In recent years United have bought Luke Shaw and Morgan Schneiderlin from us. Shaw- a lump of nascent testosterone who played as though he had stolen Hermes' winged sandals- struggled at United amid concerns about his weight before suffering a sickening injury. Schneiderlin, transferred a year later, fared worse still. For Saints he seemed to dominate almost every game- Patrick Vieira reincarnated. At United he has looked bereft and undirected. Wealthier clubs keep paying Saints huge amounts of money for players that don't seem to improve their fortunes, while Saints spend the proceeds on cheap replacements or upgrades in other positions, or on new contracts for the good players who are willing to stay.
Already this summer various Premier League clubs have sought to demonstrate their ambition by buying big names or players who performed well in the recent European Championships. Saints have bought a couple of young, relatively cheap, relatively low profile players, presumably just because they're good.
Ask fans what the point of a football club should be and many will say "To win things", but only a tiny fraction of clubs can. Ask Stan Kroenke and you'll get a spiel about a brand.
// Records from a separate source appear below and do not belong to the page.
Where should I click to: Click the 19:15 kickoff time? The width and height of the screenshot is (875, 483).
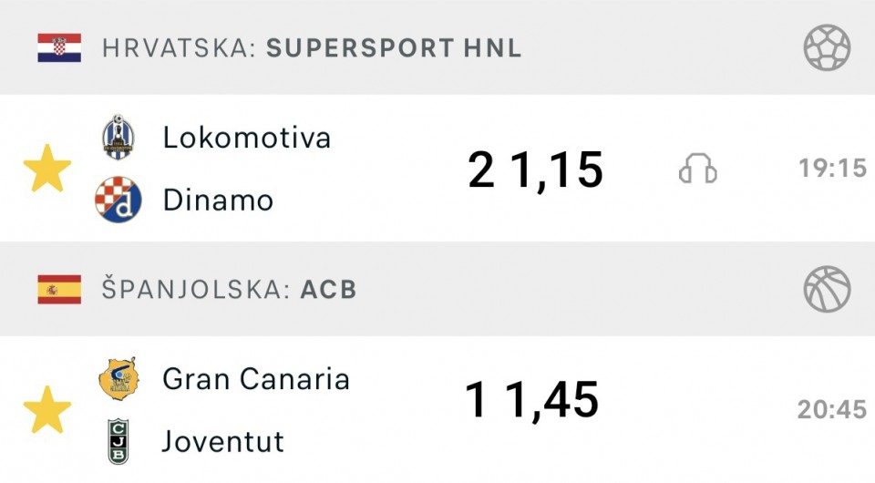[832, 168]
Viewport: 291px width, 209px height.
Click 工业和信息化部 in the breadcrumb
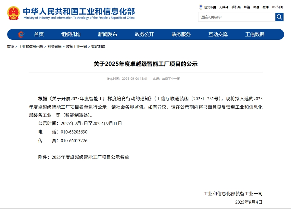tap(31, 47)
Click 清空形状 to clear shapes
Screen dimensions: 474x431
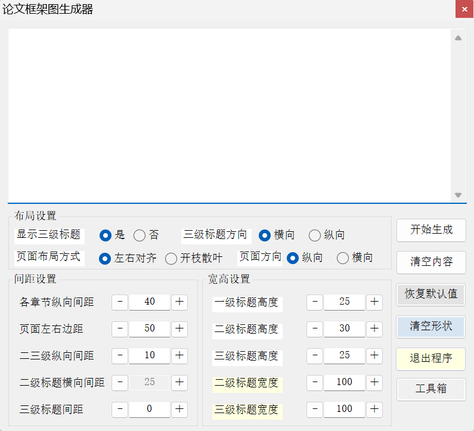[431, 327]
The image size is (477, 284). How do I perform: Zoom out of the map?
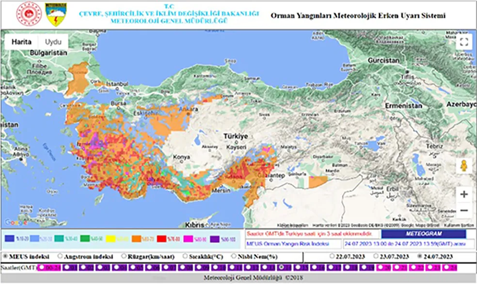pos(464,211)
A better person to ask might be Olympique Lyonnais owner Jean-Michel Aulas. "We won't try to have the best team on paper in terms of brand," Aulas once said. "We will have the best team relative to our investment." Lyon were pretty successful in growing their brand during their years of dominating French football, but there we have the owner explaining that the team should be exempt from concerns over branding. Part of Lyon's success was that they had little history to speak of, were based in a relatively affluent area that wasn't football hotbed, and their supporters didn't expect big names. Southampton certainly isn't Lyon, but with few local competitors and wealthy Winchester just up the M3, it seems perfectly possible that the location and character of the city was a consideration for Markus Liebherr and Nicola Cortese when they were looking for a club for the Swiss businessman to buy. They might reasonably have hoped that the club's fans would be reasonably docile, and for the most part, we are.
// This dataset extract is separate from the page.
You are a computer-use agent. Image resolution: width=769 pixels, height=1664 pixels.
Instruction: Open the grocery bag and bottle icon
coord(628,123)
This isn't to say that we shouldn't complain about our club. As we've seen, fans are unusually powerful as consumer groups go and should, when appropriate, use that power to hold decision makers to account. Let us not judge our own board by the standards of other clubs though. Spending vast sums on big name players should not be an end in itself.
As well as not confusing notions of what a football club should be, or indeed strive to be (ideally a community asset that does as well as it can without going bust), fans need to stop worrying about what other people think. As the philosopher Arthur Schopenhauer once said, "Whoever attaches a lot of value to the opinions of others pays them too much honour." We need to ask ourselves; would we rather continue to be Sub Pop or, just be one of the Premier League's many Hyacinth Buckets?